Words and worship, along with prayers of repentance and fasting, are a good start. But evangelicals and their fellow Americans will have to do much more than quote Bible verses, write op-eds, or see off a president who is merely a catalytic symptom of these deep chasms.

The long-term key will be a reimagining of education, according to its original purpose: developing good citizens capable of living in a mutually engaged and respectful community under our Constitution.

First, there is a civic duty to renew and require our schools to teach an individual and institutional understanding of e pluribus unum (i.e., how to think). This teaching must also include the cross-cultural religious literacy skills of mutual engagement (i.e., what to do).

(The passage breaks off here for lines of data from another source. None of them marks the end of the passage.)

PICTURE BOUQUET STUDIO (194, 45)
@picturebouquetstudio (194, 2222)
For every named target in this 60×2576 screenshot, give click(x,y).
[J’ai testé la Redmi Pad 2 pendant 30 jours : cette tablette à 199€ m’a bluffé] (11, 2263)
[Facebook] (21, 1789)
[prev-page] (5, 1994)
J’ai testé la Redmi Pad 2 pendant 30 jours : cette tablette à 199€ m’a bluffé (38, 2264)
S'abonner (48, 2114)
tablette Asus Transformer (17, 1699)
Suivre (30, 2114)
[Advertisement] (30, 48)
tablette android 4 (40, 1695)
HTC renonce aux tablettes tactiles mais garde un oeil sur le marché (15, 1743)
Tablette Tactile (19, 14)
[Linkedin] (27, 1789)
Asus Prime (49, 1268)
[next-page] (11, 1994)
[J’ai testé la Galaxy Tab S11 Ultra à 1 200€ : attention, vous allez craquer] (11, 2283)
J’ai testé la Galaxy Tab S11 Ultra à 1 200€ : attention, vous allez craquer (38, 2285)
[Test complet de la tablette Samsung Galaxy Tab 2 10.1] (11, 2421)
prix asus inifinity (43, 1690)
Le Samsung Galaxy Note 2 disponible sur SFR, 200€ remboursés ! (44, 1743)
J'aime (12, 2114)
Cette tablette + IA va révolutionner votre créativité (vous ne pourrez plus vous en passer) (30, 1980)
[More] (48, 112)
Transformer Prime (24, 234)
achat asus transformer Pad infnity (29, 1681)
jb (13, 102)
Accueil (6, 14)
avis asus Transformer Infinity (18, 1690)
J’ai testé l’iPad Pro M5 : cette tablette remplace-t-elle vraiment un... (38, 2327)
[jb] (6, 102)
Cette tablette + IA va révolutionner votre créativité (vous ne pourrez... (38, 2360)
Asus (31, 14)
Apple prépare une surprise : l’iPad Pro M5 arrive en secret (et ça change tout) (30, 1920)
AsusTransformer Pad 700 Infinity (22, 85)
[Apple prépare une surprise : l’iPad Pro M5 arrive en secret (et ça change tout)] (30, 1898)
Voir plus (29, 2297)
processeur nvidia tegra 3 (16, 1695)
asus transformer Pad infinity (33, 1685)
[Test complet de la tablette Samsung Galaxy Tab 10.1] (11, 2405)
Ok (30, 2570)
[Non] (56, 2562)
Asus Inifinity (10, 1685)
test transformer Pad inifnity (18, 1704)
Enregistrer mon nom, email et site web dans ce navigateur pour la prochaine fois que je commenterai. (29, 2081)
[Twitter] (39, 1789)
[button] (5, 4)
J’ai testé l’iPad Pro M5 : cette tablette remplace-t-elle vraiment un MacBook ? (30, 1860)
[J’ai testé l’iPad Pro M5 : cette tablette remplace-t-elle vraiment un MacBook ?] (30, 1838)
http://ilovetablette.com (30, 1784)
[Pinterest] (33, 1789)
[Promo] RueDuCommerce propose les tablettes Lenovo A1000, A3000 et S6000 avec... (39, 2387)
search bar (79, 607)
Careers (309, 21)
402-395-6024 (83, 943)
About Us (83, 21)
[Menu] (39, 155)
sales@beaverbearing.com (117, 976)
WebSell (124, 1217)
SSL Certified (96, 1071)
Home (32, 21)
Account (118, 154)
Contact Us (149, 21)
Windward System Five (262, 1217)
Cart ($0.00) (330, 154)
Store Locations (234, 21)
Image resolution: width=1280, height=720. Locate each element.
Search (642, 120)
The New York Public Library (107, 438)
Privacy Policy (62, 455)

Second, the church must recover its capacity to disciple. The events of January 6 are a failure of discipleship. The church cannot tolerate the little lies, the big lie, or the evil symbols in its midst, waiting to take form. Do not underestimate the depth and reach of the QAnon heresy. Only good theology beats bad theology. Evangelical schools, which are part of the church as they integrate faith and learning—from K-12 to colleges and universities—must lead the way in recovering our discipleship, to include a theology of citizenship.

In his 1980 Nobel Prize-winning book, Native Realm: A Search for Self-Definition, Czesław Miłosz reflects that he had “never come across so many good people ready to help their neighbor” as he had in America. This desire and capacity to build bridges of service to each other amidst—and not across—our chasms, is what we need most, now.